Another wrinkle in Galaga ’88 is the inclusion of scrolling stages. Let me repeat that with more truth. Another wrinkle in Galaga ’88 is the inclusion of utterly uninteresting scrolling stages. The enemies and obstacles in these segments don’t get my blood pumping at all, as their patterns and positioning pose little danger compared to the threats in Xevious, which preceded Galaga ’88 by a few years. The absence of a provocative power-up system, as in 1985’s Twinbee or 1989’s Blazing Lazers, also does no favors for the action here. Most egregiously, scrolling stages don’t fit the fixed-shooter formula of relegating the player to movement along a single horizontal plane. When you combine movement restrictions with perfunctory enemy encounters, you wind up with padding and zero emotional resonance. In this pitiful context, the entire point of having scrolling stages with a ship — to create an illusion of flight and momentum — is lost.

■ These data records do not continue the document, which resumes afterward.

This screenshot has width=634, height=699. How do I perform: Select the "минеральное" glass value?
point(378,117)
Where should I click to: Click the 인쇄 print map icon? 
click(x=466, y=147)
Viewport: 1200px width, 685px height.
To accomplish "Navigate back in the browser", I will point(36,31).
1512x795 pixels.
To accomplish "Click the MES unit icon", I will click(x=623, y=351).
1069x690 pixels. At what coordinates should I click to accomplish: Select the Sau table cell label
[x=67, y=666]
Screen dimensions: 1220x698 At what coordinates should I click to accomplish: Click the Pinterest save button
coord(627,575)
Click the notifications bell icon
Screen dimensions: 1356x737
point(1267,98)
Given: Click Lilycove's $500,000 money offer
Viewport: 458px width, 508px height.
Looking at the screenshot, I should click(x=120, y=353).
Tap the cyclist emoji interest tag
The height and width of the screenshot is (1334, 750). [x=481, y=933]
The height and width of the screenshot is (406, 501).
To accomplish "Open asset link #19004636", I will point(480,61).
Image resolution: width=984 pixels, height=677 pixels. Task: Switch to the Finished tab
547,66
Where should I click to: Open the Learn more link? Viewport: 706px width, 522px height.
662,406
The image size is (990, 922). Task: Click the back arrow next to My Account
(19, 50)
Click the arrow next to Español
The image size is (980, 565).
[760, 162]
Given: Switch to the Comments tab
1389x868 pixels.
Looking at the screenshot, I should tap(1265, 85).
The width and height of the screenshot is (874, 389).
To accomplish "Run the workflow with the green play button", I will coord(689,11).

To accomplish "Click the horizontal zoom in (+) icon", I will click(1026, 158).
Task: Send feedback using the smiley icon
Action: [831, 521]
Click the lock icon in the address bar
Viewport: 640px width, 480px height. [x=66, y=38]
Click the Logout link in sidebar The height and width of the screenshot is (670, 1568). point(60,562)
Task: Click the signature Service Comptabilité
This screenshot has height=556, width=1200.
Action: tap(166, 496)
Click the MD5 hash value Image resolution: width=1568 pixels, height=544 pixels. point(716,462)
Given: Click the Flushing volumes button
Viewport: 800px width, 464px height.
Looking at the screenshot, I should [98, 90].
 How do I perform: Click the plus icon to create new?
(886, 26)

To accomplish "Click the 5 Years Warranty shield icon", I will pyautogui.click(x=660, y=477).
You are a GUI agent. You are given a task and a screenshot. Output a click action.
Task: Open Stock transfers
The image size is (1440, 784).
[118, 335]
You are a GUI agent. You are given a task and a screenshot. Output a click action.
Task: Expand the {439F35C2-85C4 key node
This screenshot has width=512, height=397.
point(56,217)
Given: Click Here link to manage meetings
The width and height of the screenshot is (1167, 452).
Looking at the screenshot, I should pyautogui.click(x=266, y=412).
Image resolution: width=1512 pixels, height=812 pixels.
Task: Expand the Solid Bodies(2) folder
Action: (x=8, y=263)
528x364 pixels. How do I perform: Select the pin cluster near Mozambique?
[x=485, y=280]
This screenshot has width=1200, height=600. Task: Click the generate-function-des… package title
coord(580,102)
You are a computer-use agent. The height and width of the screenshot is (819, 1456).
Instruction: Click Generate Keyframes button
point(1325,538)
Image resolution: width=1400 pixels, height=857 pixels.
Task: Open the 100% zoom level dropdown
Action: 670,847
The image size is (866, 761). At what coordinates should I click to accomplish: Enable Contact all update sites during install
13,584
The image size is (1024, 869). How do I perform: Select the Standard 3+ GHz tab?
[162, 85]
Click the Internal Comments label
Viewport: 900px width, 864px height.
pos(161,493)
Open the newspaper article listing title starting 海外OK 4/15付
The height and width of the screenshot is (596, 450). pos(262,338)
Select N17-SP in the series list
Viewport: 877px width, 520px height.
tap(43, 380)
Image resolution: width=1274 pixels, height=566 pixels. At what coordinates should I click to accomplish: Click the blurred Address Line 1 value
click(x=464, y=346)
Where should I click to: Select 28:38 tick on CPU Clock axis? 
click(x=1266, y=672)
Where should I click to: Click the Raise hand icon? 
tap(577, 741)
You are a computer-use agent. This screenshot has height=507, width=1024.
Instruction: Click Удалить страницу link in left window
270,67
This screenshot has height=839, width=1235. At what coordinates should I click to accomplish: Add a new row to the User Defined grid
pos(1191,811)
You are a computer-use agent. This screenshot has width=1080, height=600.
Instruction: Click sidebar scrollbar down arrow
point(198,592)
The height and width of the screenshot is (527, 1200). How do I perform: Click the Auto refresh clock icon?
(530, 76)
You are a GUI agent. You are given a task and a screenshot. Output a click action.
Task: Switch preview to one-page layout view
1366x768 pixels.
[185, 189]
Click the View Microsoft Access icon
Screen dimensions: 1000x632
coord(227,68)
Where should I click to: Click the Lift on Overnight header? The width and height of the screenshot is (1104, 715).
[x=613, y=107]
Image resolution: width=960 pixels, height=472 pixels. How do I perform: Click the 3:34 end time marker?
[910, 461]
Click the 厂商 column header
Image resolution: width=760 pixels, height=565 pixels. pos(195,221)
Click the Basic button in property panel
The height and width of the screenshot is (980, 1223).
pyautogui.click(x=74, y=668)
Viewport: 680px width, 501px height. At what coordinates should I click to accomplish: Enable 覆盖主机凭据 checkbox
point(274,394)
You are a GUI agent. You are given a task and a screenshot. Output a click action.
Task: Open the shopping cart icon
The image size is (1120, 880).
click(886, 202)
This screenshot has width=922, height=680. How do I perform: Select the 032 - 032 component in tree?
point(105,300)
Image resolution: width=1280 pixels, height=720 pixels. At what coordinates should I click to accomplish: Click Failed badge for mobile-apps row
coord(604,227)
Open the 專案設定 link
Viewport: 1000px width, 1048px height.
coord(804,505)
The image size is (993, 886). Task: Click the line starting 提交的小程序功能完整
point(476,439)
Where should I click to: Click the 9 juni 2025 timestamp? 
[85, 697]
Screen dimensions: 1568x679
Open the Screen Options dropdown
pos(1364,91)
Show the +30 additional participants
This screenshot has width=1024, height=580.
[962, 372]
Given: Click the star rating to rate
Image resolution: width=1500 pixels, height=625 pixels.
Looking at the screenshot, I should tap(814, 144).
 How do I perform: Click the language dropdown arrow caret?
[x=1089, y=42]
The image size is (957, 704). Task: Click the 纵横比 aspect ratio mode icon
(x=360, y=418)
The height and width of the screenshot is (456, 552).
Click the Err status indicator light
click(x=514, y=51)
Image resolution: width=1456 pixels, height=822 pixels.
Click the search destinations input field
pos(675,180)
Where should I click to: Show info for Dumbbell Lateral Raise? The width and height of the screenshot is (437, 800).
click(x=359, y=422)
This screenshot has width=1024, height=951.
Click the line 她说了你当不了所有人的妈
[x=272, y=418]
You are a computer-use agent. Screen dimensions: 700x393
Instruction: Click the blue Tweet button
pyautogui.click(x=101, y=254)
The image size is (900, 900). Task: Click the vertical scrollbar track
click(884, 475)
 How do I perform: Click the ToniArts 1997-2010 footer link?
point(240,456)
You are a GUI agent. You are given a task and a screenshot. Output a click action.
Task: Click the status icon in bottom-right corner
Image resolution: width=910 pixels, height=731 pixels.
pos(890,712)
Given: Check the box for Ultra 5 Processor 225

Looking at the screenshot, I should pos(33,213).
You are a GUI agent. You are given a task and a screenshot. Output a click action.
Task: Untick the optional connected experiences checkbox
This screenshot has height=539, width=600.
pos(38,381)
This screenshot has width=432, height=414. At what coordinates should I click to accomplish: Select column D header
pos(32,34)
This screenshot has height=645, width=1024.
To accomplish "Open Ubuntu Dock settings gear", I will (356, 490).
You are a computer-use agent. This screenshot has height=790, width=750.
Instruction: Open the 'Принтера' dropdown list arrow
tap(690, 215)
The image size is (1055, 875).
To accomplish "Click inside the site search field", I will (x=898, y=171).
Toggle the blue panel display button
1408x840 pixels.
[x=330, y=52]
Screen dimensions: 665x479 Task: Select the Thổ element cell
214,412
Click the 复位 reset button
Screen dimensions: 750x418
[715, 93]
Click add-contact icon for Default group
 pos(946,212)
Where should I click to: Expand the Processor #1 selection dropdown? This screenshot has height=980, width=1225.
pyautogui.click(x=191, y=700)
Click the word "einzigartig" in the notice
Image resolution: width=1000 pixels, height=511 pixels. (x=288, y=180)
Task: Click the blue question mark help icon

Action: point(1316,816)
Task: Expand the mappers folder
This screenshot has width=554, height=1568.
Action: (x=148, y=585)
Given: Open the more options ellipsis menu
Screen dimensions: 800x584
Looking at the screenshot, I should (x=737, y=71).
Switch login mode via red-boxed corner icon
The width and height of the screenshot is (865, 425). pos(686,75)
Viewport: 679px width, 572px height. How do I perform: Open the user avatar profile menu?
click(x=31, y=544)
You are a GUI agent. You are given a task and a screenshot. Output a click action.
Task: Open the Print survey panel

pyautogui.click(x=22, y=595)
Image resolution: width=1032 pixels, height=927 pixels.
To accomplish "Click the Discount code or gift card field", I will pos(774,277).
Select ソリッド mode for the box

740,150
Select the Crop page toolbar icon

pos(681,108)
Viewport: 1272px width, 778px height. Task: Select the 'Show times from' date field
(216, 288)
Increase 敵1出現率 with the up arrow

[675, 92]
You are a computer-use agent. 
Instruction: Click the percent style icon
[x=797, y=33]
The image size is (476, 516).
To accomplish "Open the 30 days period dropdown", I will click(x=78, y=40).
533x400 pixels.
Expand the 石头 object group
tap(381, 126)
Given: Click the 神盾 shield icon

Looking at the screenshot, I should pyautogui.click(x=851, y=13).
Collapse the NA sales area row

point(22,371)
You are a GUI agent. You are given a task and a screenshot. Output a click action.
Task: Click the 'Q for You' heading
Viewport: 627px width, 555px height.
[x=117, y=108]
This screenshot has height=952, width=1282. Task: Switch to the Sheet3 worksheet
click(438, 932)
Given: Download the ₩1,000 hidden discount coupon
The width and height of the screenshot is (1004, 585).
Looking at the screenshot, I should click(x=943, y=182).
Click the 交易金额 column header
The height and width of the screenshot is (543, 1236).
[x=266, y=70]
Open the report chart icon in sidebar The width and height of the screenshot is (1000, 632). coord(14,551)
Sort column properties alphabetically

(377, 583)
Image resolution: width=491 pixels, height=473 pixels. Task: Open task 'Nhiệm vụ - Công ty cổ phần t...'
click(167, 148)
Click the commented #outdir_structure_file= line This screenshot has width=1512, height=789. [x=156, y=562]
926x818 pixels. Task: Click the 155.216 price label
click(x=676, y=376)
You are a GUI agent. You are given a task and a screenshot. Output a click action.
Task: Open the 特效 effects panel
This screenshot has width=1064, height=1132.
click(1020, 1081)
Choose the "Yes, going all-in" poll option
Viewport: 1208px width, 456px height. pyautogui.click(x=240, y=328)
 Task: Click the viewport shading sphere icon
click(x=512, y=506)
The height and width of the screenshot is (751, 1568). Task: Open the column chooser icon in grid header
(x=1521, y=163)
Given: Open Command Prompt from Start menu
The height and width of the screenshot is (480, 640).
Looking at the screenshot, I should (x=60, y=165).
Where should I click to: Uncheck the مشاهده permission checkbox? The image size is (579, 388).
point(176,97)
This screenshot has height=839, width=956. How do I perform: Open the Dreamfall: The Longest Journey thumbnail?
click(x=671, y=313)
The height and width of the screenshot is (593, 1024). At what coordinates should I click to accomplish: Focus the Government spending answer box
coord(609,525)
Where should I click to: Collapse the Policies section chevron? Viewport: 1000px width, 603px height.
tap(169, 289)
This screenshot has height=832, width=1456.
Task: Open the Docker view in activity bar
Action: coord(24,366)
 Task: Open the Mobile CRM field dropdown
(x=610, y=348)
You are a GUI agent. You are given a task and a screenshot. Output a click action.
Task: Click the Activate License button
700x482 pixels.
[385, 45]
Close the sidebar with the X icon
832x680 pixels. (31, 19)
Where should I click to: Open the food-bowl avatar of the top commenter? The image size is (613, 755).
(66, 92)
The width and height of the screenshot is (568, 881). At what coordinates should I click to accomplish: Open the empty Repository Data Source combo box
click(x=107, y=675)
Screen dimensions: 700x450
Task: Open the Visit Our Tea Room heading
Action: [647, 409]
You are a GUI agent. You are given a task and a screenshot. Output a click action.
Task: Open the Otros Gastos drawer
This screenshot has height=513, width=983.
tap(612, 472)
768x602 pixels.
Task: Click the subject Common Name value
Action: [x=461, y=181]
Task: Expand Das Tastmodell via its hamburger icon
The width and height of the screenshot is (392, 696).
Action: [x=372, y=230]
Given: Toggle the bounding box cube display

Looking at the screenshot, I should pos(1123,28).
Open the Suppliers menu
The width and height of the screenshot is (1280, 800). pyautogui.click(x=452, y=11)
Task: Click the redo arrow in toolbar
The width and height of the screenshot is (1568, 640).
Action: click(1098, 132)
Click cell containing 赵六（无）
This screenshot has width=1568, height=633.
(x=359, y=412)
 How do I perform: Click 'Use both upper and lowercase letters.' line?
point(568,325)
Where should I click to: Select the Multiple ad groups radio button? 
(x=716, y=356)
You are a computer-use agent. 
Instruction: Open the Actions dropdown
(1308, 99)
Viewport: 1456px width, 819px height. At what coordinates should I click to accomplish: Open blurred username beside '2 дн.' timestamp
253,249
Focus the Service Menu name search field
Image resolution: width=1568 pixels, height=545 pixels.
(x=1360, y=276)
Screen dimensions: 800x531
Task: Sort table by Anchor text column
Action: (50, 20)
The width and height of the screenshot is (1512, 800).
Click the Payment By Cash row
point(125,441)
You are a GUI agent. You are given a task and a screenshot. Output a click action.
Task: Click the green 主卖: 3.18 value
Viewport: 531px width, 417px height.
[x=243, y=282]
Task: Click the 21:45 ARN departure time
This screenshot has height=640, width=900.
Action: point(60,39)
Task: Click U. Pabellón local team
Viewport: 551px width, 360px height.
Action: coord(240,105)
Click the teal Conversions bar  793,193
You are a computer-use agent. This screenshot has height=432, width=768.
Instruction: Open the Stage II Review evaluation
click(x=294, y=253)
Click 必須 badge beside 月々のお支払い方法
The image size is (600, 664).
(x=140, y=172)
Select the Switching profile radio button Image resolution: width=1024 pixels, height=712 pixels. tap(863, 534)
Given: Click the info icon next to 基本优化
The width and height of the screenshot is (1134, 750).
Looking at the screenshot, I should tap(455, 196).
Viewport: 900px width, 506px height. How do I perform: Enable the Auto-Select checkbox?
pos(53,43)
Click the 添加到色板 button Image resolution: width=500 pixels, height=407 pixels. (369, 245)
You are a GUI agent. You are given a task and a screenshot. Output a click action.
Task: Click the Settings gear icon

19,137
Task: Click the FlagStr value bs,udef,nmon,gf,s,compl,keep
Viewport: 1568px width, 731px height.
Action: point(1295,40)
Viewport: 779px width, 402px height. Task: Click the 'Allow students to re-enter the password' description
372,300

Even if Galaga ’88 is viewed uncritically, it still resembles an awkward, behind-the-times missing link between the fixed shooter and modern vertical shooter. There are bosses, but they move, spray bullets, and spawn minions in primitive and embarrassing fashion. There are branching paths, a la Darius and Star Fox, but they amount to a negligible sense of adventure. Consider this thought experiment: if Galaga ’88 had been the original Galaga in 1981, it would seem far ahead of the curve, born from the unusual whims of a mad game designer. Galaga ’88 wants us to imagine what could have been. As romantic as that proposition may seem, it requires us to disregard the history of video games so as not to notice that we’re looking at a bunch of wallpaper.